= OHA Senior A Hockey League =

OHA Senior "A" Hockey League
| Membership | Ontario Hockey Association |
| Founded | 1972 |
| Ceased | 1987 |
| Allan Cups | 4 |
The OHA Senior A Hockey League was a top tier Canadian Senior ice hockey league in Ontario from 1975 until 1987. The league was sanctioned by the Ontario Hockey Association and the Canadian Amateur Hockey Association and competed for the Allan Cup.

==History==
In 1972, the Western Ontario Senior B Hockey League was formed. Members of this league included the Bothwell Barons, Durham Huskies, Lucan-Ilderton Jets, London Kings, Preston Jesters, and Stratford Perths.

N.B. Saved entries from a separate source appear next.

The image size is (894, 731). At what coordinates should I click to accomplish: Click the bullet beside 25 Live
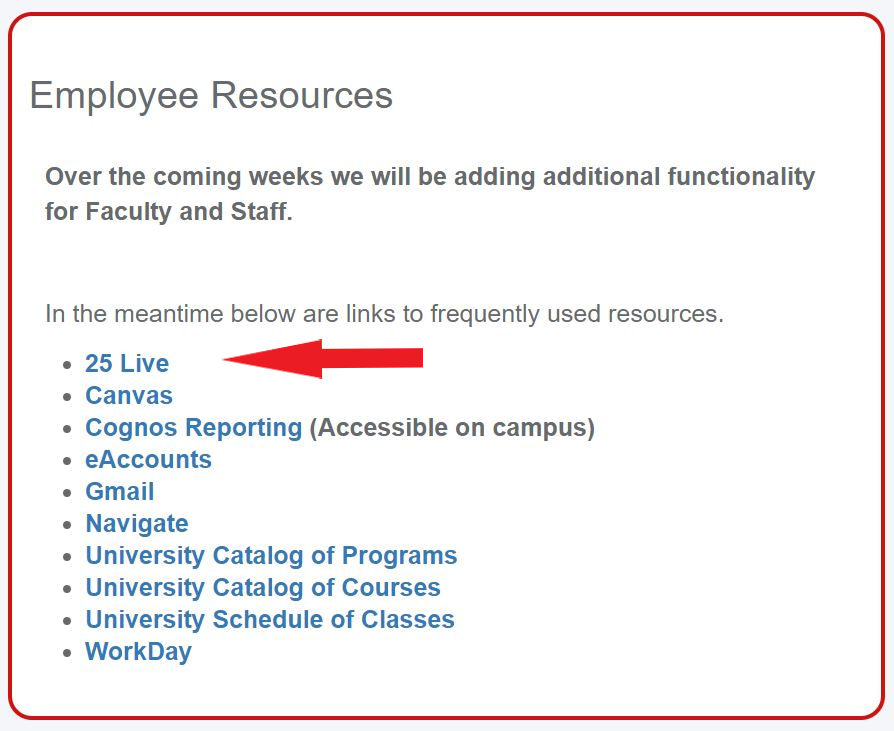pyautogui.click(x=67, y=365)
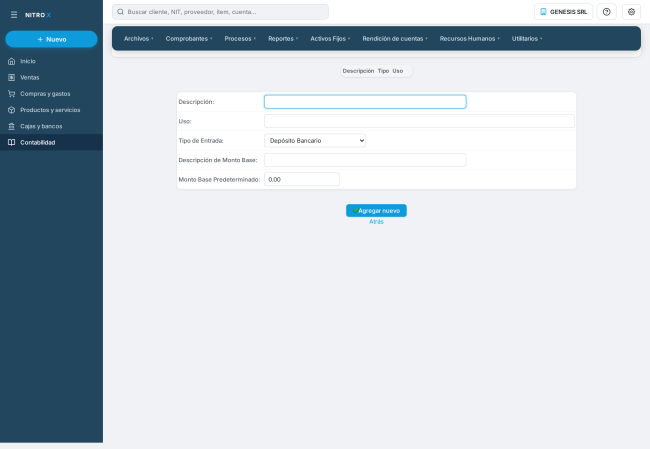The height and width of the screenshot is (449, 650).
Task: Click the Cajas y bancos bank icon
Action: 12,126
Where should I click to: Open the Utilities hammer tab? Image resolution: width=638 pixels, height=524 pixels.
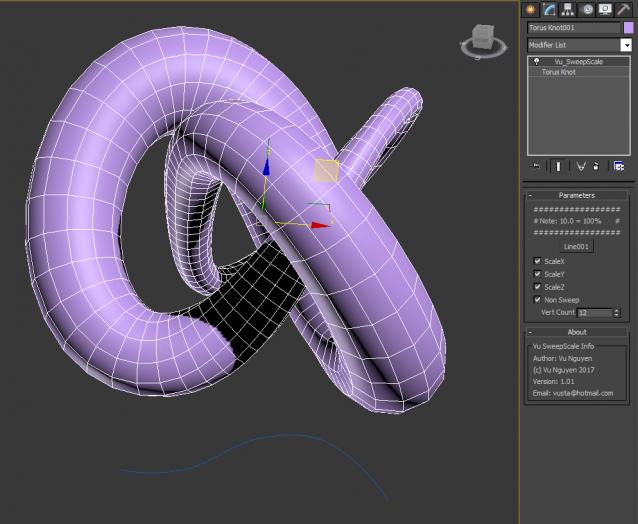[622, 9]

In 1973, the league changed its name to the Continental Senior B Hockey League. In 1975, two season later the league became the Continental Senior A Hockey League, making the league eligible for the Allan Cup and parallel with the traditional OHA Senior A Hockey League. The Chatham Maroons, New Hamburg Screaming Eagles, Petrolia Squires, and Port Stanley Dynamiters joined the league.

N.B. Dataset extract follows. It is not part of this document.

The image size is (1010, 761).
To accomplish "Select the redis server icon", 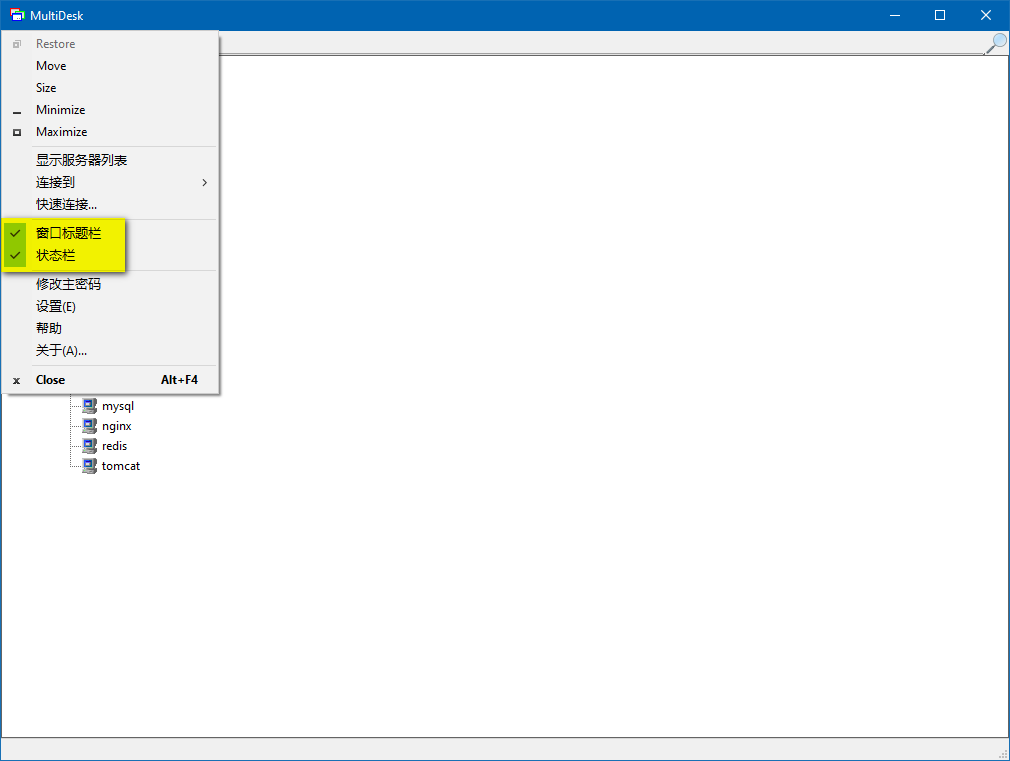I will tap(89, 446).
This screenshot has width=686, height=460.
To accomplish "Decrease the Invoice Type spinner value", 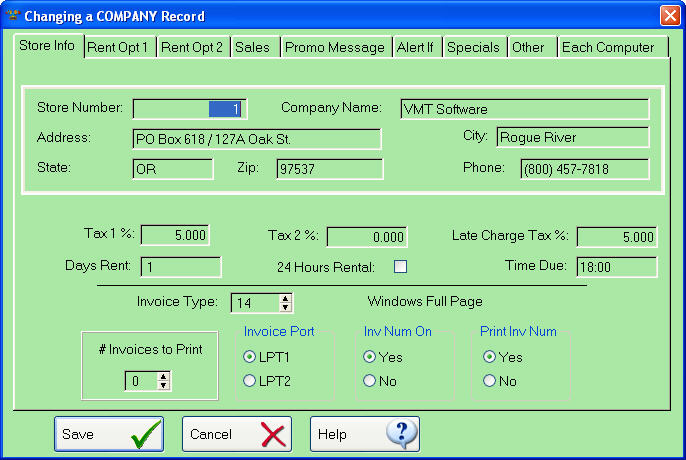I will 286,307.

After the 1978-79 season, the original OHA Senior A Hockey League folded and its top team, the Cambridge Hornets, salvaged itself by joining the Continental Senior league. The Continental league stood alone as the top league in Ontario.

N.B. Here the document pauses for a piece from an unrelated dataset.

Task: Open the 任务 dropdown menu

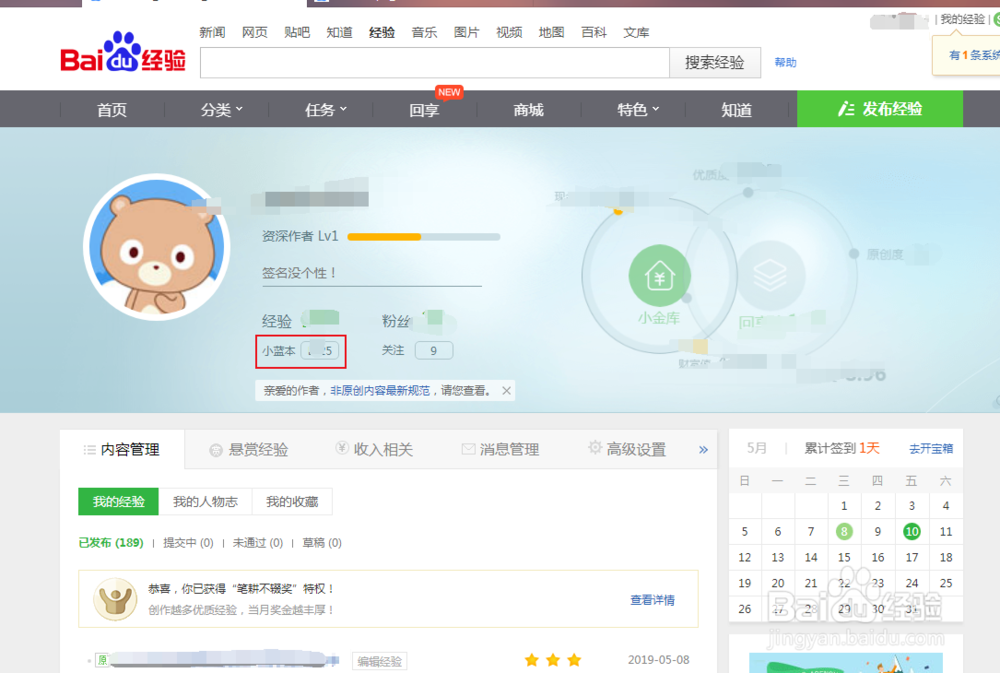Action: coord(322,110)
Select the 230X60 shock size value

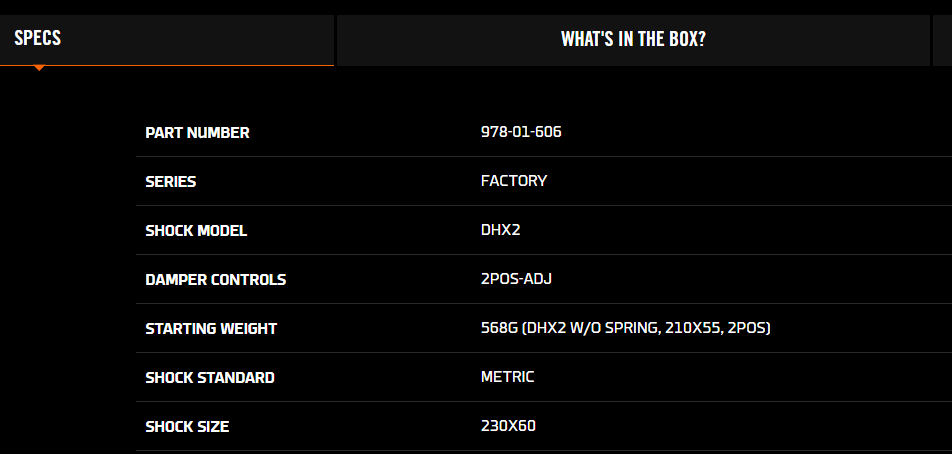[508, 426]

A season later, the league was rebranded the OHA Senior A Hockey League. Gord Renwick served as the league's president from 1979 to 1981.

In 1983, the OHA Senior A Hockey League absorbed the Major Intermediate A Hockey League, nearly doubling the league's size. In 1986, the league shrunk down to three teams, added Hockey Northwestern Ontario's Thunder Bay Twins as a fourth team. The OHA Senior A league spawned four Allan Cup champions from 1979 until 1987. The 1987 league champion Brantford Motts Clamatos went on to win the Allan Cup as National Senior "A" Champions.

The league ceased operations after the 1986–87 season, when it was reduced to three teams and the OHA was unable to find new teams. OHA president Brent Ladds felt that the league had become cost-prohibitive.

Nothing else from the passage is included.